#### ABOUT THIS TASK
Nothing outside the range below should be printed. Output exactly the lines from the line with "Instruction: Click the category" to the line with "You are a computer-use agent. This", both included.
"""
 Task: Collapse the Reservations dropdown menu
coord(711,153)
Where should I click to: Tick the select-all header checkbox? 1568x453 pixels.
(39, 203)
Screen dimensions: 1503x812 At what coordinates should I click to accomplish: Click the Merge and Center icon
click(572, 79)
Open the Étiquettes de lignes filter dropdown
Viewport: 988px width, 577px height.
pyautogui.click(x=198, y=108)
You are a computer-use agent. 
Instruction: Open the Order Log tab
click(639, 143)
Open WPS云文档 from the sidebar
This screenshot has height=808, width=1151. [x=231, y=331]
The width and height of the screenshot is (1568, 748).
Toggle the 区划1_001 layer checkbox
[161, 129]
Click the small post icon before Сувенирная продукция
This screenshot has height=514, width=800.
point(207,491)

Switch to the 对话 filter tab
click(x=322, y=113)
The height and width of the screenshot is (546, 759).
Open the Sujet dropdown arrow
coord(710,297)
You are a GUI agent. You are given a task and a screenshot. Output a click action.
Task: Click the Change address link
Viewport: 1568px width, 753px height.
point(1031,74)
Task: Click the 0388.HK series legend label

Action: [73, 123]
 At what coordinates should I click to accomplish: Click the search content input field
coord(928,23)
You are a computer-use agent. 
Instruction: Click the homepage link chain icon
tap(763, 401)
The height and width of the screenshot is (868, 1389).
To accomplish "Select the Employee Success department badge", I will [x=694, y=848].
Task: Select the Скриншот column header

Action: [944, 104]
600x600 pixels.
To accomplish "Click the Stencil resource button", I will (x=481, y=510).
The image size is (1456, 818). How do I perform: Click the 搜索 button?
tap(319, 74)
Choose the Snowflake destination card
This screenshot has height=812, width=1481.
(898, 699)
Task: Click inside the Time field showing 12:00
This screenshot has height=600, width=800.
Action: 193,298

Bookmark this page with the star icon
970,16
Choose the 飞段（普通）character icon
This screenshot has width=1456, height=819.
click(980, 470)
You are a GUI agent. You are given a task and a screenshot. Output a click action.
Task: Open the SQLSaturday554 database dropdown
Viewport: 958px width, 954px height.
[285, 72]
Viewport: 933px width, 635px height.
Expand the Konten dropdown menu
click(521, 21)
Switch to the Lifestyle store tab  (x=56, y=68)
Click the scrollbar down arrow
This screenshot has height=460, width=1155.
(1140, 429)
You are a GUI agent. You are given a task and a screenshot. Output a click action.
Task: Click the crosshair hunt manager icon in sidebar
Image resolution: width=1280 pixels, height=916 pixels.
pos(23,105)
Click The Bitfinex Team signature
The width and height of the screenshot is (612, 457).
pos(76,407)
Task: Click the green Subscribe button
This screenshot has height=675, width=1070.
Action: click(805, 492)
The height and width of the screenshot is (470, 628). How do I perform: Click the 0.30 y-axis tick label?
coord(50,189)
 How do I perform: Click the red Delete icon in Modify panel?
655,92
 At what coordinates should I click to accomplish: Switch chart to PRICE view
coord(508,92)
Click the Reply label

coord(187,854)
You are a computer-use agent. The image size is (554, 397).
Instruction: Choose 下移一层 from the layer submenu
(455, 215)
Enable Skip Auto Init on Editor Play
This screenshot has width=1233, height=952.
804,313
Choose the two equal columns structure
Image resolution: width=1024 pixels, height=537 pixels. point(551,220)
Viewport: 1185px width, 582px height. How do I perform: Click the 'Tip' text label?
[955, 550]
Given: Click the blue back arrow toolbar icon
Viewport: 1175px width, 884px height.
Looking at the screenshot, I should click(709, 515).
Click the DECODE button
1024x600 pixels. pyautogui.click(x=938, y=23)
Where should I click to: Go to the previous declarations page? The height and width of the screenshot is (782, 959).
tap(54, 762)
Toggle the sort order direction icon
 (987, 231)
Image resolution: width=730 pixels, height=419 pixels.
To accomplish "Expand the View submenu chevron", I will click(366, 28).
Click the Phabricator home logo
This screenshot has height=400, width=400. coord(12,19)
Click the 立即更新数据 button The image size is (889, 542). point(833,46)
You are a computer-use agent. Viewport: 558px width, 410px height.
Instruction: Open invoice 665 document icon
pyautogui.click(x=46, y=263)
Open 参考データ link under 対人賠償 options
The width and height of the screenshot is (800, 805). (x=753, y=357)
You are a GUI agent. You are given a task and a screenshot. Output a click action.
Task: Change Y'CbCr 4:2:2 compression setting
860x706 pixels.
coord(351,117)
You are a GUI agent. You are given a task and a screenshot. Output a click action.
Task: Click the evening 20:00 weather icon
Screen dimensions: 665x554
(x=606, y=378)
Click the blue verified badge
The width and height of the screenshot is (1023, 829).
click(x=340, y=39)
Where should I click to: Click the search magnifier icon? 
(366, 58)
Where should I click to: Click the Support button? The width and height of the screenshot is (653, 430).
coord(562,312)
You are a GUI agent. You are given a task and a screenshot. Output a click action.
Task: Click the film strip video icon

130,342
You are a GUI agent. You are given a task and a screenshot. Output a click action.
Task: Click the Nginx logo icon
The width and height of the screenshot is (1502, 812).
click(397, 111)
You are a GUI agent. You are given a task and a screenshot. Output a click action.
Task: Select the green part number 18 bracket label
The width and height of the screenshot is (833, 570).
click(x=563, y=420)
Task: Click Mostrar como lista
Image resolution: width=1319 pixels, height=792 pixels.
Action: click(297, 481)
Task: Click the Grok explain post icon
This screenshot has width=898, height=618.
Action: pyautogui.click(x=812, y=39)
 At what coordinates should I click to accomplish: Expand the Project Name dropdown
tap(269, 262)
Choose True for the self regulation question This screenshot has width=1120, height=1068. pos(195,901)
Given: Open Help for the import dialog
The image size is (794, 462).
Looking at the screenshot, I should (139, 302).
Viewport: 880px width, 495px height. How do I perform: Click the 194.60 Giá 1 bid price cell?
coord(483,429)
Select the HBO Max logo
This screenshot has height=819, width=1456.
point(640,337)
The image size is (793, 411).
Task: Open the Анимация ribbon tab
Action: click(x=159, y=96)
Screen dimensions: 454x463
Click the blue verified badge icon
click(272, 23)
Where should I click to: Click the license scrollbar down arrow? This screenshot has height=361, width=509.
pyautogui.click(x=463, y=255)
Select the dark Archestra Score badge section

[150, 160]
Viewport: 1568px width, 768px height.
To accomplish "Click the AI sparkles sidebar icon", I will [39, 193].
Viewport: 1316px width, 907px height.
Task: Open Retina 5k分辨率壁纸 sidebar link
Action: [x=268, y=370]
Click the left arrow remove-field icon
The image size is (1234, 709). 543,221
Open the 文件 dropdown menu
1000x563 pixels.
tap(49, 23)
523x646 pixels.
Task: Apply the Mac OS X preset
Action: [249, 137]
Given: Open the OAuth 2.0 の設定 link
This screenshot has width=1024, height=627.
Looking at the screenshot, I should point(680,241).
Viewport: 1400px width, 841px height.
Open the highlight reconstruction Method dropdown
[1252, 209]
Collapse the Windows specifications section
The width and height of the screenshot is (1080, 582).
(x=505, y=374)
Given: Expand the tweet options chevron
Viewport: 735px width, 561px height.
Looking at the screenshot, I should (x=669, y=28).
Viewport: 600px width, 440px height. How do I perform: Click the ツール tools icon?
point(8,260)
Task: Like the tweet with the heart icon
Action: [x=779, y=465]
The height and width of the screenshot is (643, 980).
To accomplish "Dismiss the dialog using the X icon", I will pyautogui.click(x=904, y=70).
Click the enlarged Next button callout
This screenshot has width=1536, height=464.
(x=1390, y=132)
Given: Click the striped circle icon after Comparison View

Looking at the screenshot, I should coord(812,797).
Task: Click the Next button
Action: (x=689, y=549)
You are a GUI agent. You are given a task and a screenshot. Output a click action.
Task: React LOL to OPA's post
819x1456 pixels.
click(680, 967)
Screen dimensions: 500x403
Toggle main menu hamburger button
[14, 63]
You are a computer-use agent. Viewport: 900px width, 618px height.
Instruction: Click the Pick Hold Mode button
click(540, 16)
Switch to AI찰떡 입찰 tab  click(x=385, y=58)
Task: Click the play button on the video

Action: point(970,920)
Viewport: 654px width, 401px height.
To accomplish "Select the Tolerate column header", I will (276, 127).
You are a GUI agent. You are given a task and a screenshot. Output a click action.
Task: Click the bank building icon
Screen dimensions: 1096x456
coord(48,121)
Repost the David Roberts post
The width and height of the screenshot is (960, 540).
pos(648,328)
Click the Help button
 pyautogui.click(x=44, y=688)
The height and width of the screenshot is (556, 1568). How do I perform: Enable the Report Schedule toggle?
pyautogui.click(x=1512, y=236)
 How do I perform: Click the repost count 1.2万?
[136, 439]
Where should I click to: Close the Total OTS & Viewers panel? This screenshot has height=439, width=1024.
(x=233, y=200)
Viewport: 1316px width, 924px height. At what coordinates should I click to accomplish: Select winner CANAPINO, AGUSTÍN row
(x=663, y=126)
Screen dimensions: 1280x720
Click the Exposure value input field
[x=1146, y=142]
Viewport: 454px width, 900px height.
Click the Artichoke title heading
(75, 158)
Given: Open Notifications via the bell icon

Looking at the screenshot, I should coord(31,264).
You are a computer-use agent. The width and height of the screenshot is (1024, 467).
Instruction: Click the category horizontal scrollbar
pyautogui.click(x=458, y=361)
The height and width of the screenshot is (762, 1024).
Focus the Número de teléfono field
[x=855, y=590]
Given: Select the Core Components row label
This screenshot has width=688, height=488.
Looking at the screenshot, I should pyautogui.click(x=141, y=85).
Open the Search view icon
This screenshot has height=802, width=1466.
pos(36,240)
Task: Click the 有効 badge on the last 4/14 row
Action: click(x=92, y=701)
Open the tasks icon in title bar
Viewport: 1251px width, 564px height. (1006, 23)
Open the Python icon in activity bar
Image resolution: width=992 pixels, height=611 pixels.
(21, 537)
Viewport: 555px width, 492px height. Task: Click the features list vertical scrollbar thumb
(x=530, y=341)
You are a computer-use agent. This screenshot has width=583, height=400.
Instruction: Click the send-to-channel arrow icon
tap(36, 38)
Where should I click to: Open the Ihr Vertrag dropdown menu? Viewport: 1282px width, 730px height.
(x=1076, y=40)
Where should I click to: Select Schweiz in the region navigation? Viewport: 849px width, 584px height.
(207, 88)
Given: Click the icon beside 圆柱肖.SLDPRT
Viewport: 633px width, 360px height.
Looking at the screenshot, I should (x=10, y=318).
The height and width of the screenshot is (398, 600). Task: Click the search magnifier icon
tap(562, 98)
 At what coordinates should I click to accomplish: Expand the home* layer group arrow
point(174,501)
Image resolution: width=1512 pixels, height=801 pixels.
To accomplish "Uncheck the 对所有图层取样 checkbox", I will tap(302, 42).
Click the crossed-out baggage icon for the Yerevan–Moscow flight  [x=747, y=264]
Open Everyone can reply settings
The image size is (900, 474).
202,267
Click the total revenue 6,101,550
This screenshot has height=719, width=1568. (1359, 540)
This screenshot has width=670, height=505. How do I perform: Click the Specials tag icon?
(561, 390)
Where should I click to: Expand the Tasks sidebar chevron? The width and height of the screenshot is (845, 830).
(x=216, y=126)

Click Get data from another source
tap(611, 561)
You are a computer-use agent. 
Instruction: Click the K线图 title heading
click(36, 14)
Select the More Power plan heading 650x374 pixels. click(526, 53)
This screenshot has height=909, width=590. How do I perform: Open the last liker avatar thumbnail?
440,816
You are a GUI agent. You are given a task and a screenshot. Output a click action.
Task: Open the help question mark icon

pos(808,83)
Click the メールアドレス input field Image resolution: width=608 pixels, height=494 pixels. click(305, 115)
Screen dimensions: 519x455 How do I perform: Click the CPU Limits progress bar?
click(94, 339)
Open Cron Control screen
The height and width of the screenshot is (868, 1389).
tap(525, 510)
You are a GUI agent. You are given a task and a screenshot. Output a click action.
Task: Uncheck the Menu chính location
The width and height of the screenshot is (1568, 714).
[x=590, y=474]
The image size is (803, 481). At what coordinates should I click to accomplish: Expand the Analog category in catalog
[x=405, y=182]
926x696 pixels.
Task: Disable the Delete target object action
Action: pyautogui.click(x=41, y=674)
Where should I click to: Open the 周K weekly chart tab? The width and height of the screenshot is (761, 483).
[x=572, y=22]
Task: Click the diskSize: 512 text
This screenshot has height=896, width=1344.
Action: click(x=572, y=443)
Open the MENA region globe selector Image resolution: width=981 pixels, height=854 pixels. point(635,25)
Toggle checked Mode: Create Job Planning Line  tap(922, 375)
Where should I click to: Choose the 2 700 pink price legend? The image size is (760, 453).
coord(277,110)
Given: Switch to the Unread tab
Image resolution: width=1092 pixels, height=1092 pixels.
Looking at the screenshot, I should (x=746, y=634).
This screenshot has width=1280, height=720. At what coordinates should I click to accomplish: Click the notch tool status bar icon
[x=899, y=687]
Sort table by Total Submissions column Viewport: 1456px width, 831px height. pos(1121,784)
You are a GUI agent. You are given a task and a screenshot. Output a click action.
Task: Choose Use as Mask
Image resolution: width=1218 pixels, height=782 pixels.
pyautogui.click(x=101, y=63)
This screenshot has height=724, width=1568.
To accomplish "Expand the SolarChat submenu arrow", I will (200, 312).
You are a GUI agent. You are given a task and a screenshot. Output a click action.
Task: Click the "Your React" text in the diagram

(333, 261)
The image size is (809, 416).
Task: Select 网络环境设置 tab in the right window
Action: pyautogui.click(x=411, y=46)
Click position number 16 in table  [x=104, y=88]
"""
#### EXERCISE ANSWER
Instruction: Click the category horizontal scrollbar
pyautogui.click(x=458, y=361)
The height and width of the screenshot is (762, 1024).
Focus the Número de teléfono field
[x=855, y=590]
Given: Select the Core Components row label
This screenshot has width=688, height=488.
Looking at the screenshot, I should pyautogui.click(x=141, y=85).
Open the Search view icon
This screenshot has height=802, width=1466.
pos(36,240)
Task: Click the 有効 badge on the last 4/14 row
Action: click(x=92, y=701)
Open the tasks icon in title bar
Viewport: 1251px width, 564px height. (1006, 23)
Open the Python icon in activity bar
Image resolution: width=992 pixels, height=611 pixels.
(21, 537)
Viewport: 555px width, 492px height. Task: Click the features list vertical scrollbar thumb
(x=530, y=341)
You are a computer-use agent. This screenshot has width=583, height=400.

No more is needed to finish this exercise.